無医村に花は微笑む

三浦友和 伊藤蘭 寺田農 相島一之 江藤潤 鷲尾真知子 石丸謙二郎

昭和56年も暮れのこと。千葉県がんセンター婦人科医長の将基面誠(三浦友和)は、ある決意を妻の春代(伊藤蘭)に打ち明けていた。夫の様子から春代はそれがただならぬことと察したが、誠の話は案の定、夫婦のみならず3人の息子を含めた家族5人のこれからの人生を大きく変えるものだった。「無医村である岩手県田野畑村に行って働きたい」。誠は、先ごろ盛岡の学会から足をのばし、すでに田野畑村を訪れて、村長の早野(寺田農)や診療所事務長の中嶋(相島一之)と会って来たという。春代は、医師として常にその役割と使命に自問自答を繰り返してきた夫の真意が、いつかそのような形となって告げられることを予感していた。だが、今の生活をすぐに変え新しい場所へ行くことは、簡単には決意できなかった。その後、夫と共に田野畑村を訪れてみても容易には決心がつかない。しかし、年が明けたある日のこと、春代は誠に代わってがんセンターへの辞表を書くと言う。両親と兄も医師という環境で育った春代は、誰よりも医師としての誠の気持ちを理解し、受け入れてくれたのだ。
 こうして一家は田野畑村へ移り住むことになった。だが…その直後、思いもよらぬことが起こった。春代が突然倒れたのだ。診察にあたった誠の友人の内藤(石丸謙二郎)は、それが白血病の前段階の症状で平均生存期間7年、木更津に留まって治療に専念するべきだと誠に話した。春代の兄で医師の石井啓一(江藤潤)も妹の病状を心配しかけつけてきた。この時誠は、田野畑行きを断念、早野村長にもそれと伝えた。しかし、それを覆し田野畑へ行く決定を変えないと言い出したのは、他ならぬ春代自身だった。「パパの夢はそんなちっぽけなものだったの? パパの夢を家族全員で実現させるの」。
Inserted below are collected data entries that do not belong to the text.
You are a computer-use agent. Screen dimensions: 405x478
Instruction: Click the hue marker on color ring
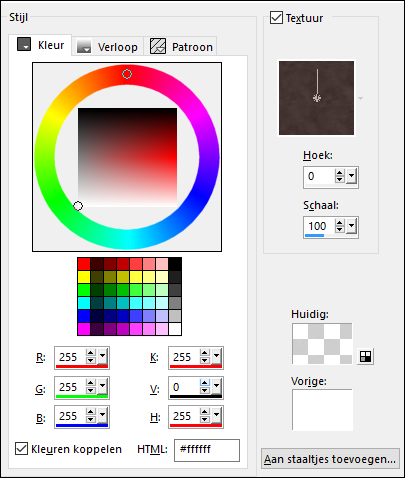(x=127, y=74)
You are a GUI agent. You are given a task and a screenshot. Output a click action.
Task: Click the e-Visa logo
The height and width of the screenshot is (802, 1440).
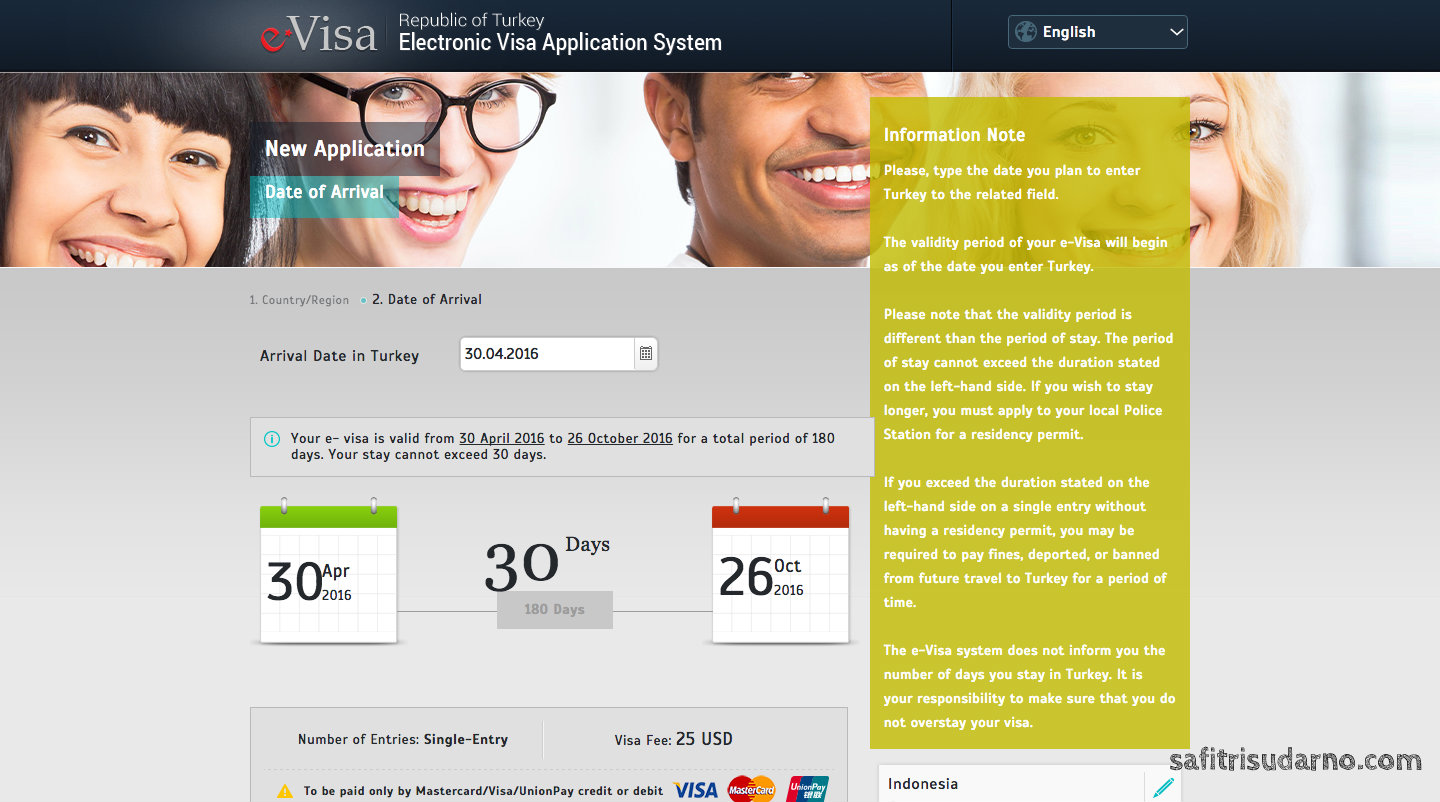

 それからしばらくして、将基面一家の田野畑村での生活と誠の診療所での仕事が始まった。
 春代は、初めて田野畑に来た時、あまりに花がない村であることを寂しく思った。だから、引越しの挨拶代わりに苗木数十本を配った。この村を花でいっぱいにしたい! そんな春代なりの夢を託して。
 だが、最初こそ医師の着任を喜んで診療所に押しかけた村人たちも、次第に誠のもとを訪れなくなってきた。村人たちにとって、治療とは薬であり注射。ここに来れば何らかの治療を施してくれると考えている村人たちは、まず病気にならない環境を作ること、医師に頼らない精神を作るようにすることから始めようとしていた誠の考えにはなじむことができなかったのだ。しだいに村人たちとの間に溝ができ、ついに診療所に来る者はいなくなってしまった。そして、いじめに合うようになった息子。お手伝いに入っている地元の主婦・シヲ(鷲尾真知子)もこの状況を案じていた。とその時、春代が立ちあがった。「私がいじめた相手の家に行ってきます」。もしも誠が出ていけば、診療がやりづらくなる。そう考えて春代は自ら出かけて行ったのだ。
 その後も、春代は村人たちとの間に積極的に入っていくようになった。そしてそのことがやがて誠のいる診療所への信頼回復に繋がっていった。だがその一方で、春代の病状は確実に進行していた。「あと…3年…」。内藤から過酷な宣告をされる誠…。